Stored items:
----------

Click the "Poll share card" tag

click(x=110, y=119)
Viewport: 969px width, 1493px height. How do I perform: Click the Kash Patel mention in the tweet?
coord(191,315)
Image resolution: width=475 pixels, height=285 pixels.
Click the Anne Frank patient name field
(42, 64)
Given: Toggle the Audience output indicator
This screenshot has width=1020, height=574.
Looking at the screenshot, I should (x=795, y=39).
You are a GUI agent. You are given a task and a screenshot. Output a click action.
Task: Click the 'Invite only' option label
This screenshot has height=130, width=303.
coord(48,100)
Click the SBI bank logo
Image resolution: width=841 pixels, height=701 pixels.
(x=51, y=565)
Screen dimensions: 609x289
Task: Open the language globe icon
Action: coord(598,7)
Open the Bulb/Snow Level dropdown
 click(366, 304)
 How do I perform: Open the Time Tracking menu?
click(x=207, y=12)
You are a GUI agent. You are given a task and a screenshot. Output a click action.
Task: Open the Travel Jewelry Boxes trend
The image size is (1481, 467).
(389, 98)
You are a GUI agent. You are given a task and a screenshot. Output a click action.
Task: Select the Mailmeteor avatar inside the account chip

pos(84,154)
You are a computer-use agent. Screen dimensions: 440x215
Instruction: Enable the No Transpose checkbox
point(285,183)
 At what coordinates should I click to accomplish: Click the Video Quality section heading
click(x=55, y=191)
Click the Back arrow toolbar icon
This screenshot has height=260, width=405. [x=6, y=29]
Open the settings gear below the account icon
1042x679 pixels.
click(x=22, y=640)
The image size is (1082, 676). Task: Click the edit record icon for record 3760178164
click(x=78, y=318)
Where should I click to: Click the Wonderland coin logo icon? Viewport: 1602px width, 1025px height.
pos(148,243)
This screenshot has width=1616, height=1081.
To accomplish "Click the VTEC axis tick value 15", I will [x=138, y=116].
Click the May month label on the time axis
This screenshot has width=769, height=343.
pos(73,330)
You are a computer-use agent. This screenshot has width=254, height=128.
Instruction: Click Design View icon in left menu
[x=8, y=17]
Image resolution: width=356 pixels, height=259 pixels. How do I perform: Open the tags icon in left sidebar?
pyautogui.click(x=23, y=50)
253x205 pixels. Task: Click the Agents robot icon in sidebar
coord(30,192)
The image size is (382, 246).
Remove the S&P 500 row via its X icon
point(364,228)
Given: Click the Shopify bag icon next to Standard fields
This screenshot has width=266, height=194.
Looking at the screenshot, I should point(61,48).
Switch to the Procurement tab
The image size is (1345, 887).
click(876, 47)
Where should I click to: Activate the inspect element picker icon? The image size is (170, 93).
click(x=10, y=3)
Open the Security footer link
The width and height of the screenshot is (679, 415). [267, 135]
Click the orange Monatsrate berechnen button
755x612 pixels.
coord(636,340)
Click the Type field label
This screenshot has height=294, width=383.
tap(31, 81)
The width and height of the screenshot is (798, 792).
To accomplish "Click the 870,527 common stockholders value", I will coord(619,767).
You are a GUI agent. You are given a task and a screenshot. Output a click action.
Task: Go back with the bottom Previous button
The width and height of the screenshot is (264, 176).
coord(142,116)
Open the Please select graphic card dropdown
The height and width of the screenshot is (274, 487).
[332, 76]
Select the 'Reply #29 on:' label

----------

• **Exercise instructions**
Print, without alteration, only the lines above between the one holding "This screenshot has width=1616, height=1081." and the one holding "The image size is (382, 246).", inclusive.

• **Result**
This screenshot has width=1616, height=1081.
To accomplish "Click the VTEC axis tick value 15", I will [x=138, y=116].
Click the May month label on the time axis
This screenshot has width=769, height=343.
pos(73,330)
You are a computer-use agent. This screenshot has width=254, height=128.
Instruction: Click Design View icon in left menu
[x=8, y=17]
Image resolution: width=356 pixels, height=259 pixels. How do I perform: Open the tags icon in left sidebar?
pyautogui.click(x=23, y=50)
253x205 pixels. Task: Click the Agents robot icon in sidebar
coord(30,192)
The image size is (382, 246).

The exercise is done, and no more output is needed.